What is being asked
Scan the data for "width" and copy each matching line.

+ + + + + + +

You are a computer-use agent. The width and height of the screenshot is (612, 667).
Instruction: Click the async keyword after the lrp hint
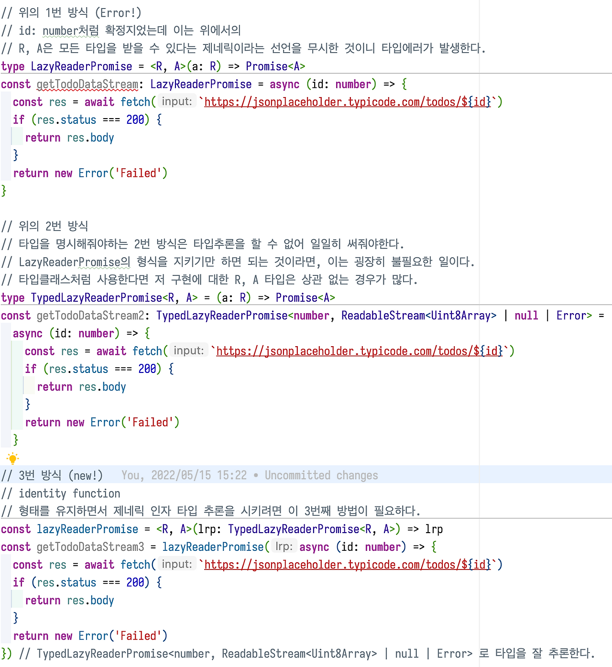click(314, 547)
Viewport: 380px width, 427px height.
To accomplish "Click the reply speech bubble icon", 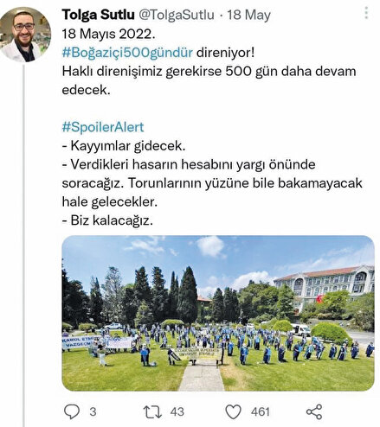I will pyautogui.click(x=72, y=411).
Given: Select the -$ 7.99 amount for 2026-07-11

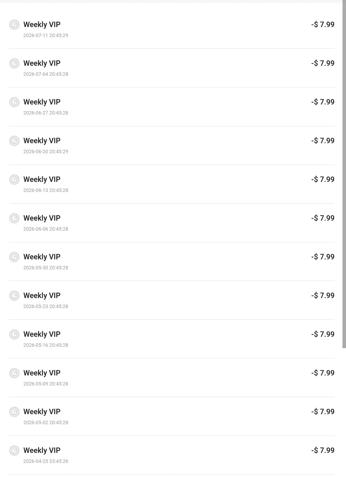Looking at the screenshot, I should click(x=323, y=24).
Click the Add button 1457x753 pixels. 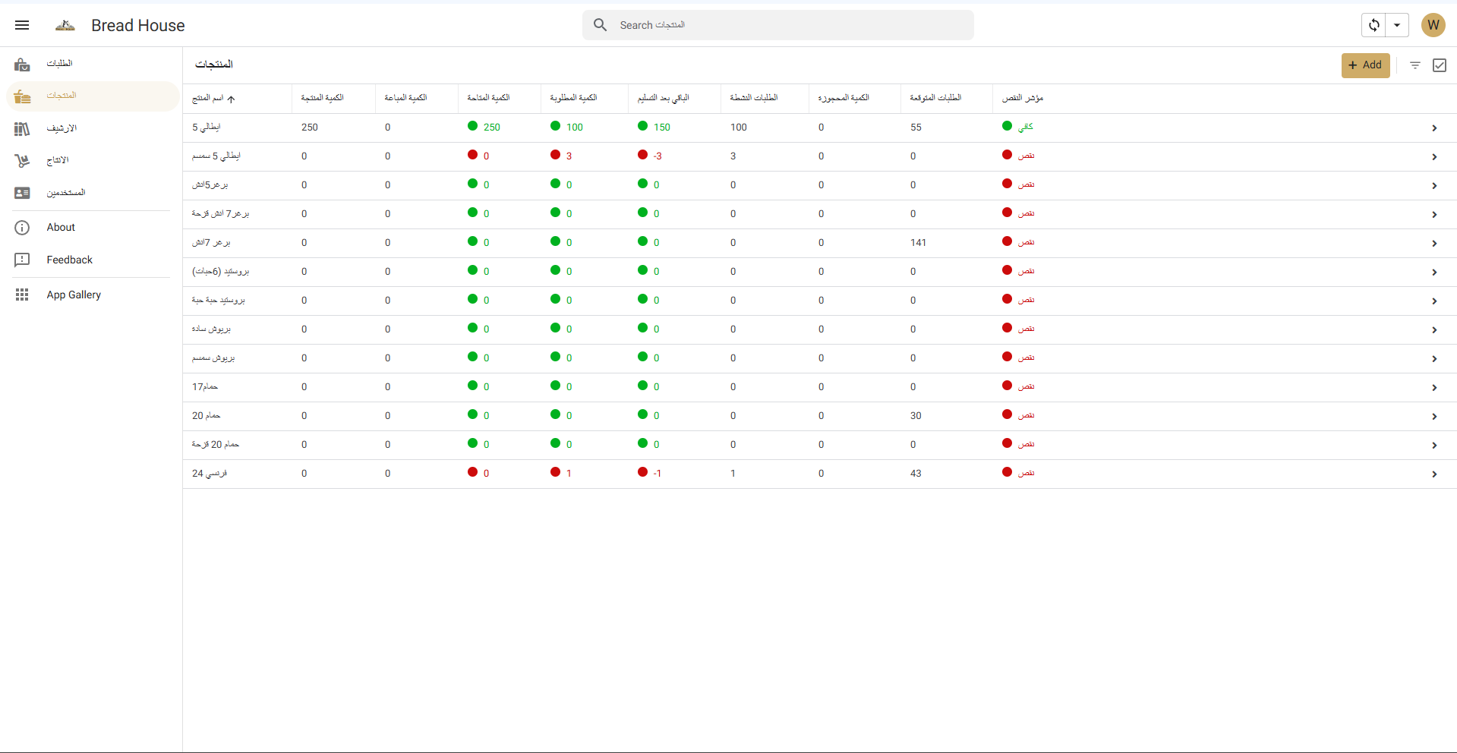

+ + + + + + +

Written response
You are a computer-use agent. The width and height of the screenshot is (612, 667).
Viewport: 380px width, 427px height.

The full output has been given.